OJK Keluarkan Insentif Perbankan, Dorong Penurunan Suku Bunga

OJK Keluarkan Insentif Perbankan, Dorong Penurunan Suku Bunga

17
0
BERBAGI
Kepala Eksekutif Pengawas Perbankan OJK Nelson Tampubolon

JAKARTA-Otoritas Jasa Keuangan (OJK) dalam waktu dekat akan menerbitkan regulasi mengenai persyaratan untuk membuka jaringan kantor dengan menurunkan perhitungan alokasi modal inti bagi bank yang dpat meningkatkan tingkat efisiensinya.

Regulasi dikeluarkan dalam bentuk Surat Edaran Otoritas Jasa Keuangan (SEOJK) tentang Pembukaan Jaringan Kantor Bank Umum berdasarkan Modal Inti, yang merupakan penyempurnaan dari Surat Edaran Bank Indonesia Nomor 15/7/DPNP tanggal 8 Maret 2013 perihal Pembukaan Jaringan Kantor Bank Umum berdasarkan Modal Inti.

Perubahan regulasi tersebut diharapkan bisa meningkatkan efisiensi yang akan berdampak pada penurunan suku bunga kredit dan pada akhirnya meningkatkan daya saing bank dalam menghadapi MEA. “Masyarakat akan mendapat pembiayaan dengan suku bunga yang lebih rendah dan dengan akses yang lebih luas,” kata Kepala Eksekutif Pengawas Perbankan OJK Nelson Tampubolon di Jakarta, Kamis (28/4).

Melalui insentif ini diharapkan bank yang efisien dapat meningkatkan ekspansi penyaluran kredit karena dengan modal inti yang sama bank dapat memiliki jaringan kantor yang lebih banyak.

Ketentuan dari regulasi ini:

  1. Batasan rasio BOPO yang dapat memperoleh insentif :

a. Bagi bank BUKU 3 dan BUKU 4 adalah bank yang memiliki rasio BOPO lebih rendah dari 75%.

b. Bagi bank BUKU 1 dan BUKU 2 adalah bank yang memiliki rasio BOPO lebih rendah dari 85%.

  1. Batasan rasio NIM yang dapat memperoleh insentif adalah bank yang memiliki rasio NIM lebih rendah dari 4,5%, yang berlaku bagi semua BUKU.
  2. Semakin rendah rasio BOPO dan/atau semakin rendah rasio NIM maka semakin besar insentif penurunan perhitungan alokasi modal inti untuk membuka jaringan kantor yang dapat diperoleh oleh bank tersebut.
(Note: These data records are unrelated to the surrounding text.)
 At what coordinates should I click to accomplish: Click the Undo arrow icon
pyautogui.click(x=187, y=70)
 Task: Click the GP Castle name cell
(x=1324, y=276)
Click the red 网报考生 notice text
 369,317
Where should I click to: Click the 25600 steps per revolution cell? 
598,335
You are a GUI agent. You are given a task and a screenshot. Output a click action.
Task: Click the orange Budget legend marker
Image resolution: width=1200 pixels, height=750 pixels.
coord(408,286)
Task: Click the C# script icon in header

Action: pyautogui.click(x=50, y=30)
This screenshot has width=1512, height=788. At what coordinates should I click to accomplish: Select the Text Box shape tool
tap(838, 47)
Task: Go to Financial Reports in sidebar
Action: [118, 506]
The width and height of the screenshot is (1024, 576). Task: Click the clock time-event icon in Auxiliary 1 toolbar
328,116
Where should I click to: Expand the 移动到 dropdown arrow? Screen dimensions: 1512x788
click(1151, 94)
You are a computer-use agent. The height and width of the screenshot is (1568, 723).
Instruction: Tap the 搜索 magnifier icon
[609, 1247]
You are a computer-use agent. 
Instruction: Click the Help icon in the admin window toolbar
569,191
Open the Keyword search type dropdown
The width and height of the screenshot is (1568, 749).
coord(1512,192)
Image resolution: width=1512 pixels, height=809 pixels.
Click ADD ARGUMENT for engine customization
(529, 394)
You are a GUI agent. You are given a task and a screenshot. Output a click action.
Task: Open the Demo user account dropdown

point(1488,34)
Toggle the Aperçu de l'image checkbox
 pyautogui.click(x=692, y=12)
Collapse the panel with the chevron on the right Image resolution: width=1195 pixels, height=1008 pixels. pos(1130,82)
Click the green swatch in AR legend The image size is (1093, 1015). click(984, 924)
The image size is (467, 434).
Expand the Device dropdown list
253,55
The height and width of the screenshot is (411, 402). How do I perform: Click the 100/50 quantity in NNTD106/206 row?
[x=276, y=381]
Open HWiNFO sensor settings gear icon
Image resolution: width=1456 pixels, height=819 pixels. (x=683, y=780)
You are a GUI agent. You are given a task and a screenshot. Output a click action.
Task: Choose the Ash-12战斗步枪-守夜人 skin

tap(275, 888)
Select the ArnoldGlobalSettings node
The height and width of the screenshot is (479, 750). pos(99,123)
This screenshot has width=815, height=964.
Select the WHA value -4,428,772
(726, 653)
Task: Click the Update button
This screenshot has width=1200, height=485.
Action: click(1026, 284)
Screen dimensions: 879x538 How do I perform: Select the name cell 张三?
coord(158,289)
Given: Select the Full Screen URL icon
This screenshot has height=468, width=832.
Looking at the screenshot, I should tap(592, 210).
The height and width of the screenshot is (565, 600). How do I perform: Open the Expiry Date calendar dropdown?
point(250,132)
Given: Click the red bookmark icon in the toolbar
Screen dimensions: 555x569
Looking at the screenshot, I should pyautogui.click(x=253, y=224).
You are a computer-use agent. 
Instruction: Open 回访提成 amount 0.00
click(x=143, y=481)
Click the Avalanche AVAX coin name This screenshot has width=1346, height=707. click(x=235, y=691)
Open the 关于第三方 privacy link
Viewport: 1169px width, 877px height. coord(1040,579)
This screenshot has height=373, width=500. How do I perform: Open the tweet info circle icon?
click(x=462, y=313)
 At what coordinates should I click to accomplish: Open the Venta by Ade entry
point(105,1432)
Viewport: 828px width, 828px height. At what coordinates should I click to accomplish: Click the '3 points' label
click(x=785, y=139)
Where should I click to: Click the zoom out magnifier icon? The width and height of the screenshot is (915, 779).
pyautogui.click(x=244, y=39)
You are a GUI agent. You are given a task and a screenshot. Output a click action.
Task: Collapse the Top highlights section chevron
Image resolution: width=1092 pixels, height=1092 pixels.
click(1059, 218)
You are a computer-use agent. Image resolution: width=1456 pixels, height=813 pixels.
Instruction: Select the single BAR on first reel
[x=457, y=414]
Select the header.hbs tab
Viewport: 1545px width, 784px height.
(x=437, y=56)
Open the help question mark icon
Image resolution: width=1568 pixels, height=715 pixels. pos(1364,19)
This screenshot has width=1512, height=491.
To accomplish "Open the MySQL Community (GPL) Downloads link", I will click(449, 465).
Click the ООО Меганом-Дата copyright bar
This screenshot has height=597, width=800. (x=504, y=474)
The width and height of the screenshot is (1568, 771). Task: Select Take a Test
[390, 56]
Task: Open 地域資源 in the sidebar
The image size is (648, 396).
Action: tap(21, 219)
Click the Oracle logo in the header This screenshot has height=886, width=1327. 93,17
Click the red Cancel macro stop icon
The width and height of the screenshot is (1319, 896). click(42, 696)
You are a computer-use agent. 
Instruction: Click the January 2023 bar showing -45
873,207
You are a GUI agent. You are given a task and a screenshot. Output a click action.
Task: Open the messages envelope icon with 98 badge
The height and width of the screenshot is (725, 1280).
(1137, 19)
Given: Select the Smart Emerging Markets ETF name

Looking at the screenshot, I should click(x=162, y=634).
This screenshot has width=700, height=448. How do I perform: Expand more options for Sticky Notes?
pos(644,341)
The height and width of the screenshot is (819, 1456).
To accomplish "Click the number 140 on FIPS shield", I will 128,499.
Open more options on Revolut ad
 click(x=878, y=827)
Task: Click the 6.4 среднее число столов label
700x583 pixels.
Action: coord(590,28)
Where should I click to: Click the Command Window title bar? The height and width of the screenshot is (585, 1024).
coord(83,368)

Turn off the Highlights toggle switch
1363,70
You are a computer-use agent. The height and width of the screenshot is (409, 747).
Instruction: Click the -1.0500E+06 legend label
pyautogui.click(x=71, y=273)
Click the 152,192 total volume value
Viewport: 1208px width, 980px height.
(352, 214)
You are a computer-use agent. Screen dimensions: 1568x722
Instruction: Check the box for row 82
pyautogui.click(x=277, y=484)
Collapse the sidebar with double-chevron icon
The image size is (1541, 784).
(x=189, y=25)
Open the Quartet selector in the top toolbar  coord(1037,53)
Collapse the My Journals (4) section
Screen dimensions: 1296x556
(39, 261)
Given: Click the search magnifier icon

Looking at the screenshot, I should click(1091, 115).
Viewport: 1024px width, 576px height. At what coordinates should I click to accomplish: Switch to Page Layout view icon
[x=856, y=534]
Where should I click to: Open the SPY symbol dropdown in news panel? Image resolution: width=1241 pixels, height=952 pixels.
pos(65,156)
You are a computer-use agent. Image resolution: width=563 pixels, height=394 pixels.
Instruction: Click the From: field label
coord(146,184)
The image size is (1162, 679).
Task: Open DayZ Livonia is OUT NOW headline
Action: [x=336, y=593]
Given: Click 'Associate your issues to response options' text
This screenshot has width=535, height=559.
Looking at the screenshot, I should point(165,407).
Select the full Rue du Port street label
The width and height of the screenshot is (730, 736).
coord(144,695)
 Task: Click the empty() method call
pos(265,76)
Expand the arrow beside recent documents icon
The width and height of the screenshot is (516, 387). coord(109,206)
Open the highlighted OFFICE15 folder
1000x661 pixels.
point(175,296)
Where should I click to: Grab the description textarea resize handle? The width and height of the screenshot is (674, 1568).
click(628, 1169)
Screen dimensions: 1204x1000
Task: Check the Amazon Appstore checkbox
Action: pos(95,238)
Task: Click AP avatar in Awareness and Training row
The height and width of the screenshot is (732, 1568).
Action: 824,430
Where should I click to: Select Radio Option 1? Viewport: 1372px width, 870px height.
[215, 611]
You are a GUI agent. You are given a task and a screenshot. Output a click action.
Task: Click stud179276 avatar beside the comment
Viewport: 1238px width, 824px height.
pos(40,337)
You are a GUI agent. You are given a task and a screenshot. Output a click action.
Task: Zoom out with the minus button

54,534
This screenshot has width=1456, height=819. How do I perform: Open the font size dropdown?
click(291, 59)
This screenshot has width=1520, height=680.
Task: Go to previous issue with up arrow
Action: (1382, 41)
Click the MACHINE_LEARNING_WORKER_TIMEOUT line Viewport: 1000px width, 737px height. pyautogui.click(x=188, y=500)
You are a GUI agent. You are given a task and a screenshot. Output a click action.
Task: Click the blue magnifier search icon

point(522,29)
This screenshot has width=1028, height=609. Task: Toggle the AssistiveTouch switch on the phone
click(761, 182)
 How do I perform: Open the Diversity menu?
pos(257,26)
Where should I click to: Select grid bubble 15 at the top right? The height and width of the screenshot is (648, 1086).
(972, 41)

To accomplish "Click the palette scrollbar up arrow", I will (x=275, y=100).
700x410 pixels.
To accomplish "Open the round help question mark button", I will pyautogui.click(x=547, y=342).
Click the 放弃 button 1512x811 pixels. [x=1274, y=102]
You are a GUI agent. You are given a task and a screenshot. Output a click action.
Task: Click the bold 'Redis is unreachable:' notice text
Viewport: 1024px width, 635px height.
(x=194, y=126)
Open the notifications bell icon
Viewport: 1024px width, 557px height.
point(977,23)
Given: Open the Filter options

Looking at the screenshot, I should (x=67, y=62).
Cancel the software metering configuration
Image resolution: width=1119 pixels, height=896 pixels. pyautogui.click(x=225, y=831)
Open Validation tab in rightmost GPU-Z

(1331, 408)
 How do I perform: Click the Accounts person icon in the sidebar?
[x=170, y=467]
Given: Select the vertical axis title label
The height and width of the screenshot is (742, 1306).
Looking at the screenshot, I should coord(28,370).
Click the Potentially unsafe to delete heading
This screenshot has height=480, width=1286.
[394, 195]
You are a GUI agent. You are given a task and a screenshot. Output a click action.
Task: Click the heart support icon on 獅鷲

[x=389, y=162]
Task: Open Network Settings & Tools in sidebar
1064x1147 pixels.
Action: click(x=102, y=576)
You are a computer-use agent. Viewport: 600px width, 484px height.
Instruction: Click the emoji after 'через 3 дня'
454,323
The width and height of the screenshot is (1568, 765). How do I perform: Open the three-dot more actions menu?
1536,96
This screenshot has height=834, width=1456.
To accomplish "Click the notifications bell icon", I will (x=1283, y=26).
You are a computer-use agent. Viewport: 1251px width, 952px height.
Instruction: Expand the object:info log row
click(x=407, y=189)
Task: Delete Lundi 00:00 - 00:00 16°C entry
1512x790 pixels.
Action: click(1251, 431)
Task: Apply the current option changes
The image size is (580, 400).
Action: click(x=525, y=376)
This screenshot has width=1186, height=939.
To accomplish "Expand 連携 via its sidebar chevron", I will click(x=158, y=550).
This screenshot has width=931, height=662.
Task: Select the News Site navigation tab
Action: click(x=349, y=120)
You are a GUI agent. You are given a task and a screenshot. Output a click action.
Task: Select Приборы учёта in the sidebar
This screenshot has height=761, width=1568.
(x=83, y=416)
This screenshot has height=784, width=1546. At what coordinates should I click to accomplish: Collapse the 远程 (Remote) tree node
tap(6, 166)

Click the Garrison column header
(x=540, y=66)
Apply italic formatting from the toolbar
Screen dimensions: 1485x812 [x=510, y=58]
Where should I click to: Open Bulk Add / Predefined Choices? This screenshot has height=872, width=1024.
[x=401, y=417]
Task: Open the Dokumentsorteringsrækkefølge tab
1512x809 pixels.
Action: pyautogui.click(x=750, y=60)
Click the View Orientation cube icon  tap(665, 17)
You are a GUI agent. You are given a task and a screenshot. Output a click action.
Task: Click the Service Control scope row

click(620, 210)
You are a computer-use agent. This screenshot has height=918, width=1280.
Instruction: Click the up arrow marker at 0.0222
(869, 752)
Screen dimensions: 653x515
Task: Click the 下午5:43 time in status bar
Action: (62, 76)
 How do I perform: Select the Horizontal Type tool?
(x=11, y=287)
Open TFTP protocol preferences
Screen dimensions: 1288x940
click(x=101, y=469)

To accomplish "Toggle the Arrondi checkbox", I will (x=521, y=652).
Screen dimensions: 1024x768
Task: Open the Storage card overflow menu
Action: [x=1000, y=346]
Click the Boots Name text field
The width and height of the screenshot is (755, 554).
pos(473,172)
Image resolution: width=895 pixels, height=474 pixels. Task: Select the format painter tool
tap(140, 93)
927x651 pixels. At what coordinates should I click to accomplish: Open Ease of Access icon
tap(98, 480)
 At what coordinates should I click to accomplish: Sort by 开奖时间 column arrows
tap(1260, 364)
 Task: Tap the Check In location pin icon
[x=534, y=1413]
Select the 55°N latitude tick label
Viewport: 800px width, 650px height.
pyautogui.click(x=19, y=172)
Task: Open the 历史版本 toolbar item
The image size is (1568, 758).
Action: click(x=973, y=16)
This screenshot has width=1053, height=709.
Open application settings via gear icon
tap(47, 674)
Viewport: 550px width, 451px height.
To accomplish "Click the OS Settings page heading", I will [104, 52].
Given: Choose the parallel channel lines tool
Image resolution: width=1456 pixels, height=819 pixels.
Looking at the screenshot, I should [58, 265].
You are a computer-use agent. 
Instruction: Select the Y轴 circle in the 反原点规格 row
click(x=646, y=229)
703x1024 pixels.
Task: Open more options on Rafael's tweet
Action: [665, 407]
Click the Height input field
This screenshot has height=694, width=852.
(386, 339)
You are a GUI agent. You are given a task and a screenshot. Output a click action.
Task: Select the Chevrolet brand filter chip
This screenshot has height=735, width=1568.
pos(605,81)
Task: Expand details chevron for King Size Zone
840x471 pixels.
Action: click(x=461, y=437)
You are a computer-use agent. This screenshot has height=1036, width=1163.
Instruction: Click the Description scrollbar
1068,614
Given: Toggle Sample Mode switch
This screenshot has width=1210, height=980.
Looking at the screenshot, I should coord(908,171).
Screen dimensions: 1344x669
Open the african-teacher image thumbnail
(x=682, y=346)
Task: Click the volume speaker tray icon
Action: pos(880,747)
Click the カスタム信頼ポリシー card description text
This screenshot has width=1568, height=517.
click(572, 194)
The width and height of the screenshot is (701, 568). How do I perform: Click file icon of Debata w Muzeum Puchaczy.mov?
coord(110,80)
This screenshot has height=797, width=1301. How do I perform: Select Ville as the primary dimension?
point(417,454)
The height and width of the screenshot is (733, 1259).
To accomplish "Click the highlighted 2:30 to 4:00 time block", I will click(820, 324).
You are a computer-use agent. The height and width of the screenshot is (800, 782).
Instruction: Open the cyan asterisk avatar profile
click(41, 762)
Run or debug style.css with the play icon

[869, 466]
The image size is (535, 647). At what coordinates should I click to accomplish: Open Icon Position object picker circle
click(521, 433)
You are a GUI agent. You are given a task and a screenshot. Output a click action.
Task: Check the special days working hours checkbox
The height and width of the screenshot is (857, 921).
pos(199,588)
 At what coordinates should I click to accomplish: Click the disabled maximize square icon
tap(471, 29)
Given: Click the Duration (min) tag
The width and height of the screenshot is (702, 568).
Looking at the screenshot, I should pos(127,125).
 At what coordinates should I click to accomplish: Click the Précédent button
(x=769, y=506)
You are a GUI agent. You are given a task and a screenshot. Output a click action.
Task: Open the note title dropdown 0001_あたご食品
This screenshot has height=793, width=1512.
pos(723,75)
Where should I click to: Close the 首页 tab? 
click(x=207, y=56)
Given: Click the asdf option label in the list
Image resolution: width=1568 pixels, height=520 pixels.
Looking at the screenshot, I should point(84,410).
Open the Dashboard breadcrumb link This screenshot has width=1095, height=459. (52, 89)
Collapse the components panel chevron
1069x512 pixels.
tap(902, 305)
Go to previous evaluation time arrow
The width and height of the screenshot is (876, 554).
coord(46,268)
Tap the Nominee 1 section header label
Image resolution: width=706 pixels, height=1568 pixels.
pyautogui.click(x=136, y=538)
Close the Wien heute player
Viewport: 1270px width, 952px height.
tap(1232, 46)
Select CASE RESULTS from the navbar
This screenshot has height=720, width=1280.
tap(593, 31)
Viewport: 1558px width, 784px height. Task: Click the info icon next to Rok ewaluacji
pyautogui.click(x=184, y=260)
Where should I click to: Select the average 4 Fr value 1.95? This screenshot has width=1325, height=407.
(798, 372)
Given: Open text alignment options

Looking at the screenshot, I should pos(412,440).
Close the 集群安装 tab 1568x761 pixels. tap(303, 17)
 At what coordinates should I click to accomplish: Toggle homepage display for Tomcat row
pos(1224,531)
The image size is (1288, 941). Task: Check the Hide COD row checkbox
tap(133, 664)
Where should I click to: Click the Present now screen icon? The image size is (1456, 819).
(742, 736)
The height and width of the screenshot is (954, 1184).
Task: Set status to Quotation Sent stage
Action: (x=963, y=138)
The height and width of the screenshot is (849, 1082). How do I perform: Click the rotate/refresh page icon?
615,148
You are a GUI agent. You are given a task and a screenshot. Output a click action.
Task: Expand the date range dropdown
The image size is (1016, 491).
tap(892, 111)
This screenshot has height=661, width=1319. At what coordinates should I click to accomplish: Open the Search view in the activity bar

Surat Edaran Bank Indonesia Nomor 15/7/DPNP tanggal 8 Maret 2013 menyebutkan bahwa bank memperhitungkan alokasi Modal Inti sesuai lokasi dan jenis kantor untuk kantor yang sudah ada (existing) serta untuk rencana pembukaan jaringan kantor yang baru. Perhitungan alokasi Modal Inti diperoleh dari hasil perkalian antara koefisien zona untuk lokasi jaringan kantor bank dengan biaya investasi pembukaan jaringan kantor sesuai jenis kantor untuk masing-masing BUKU.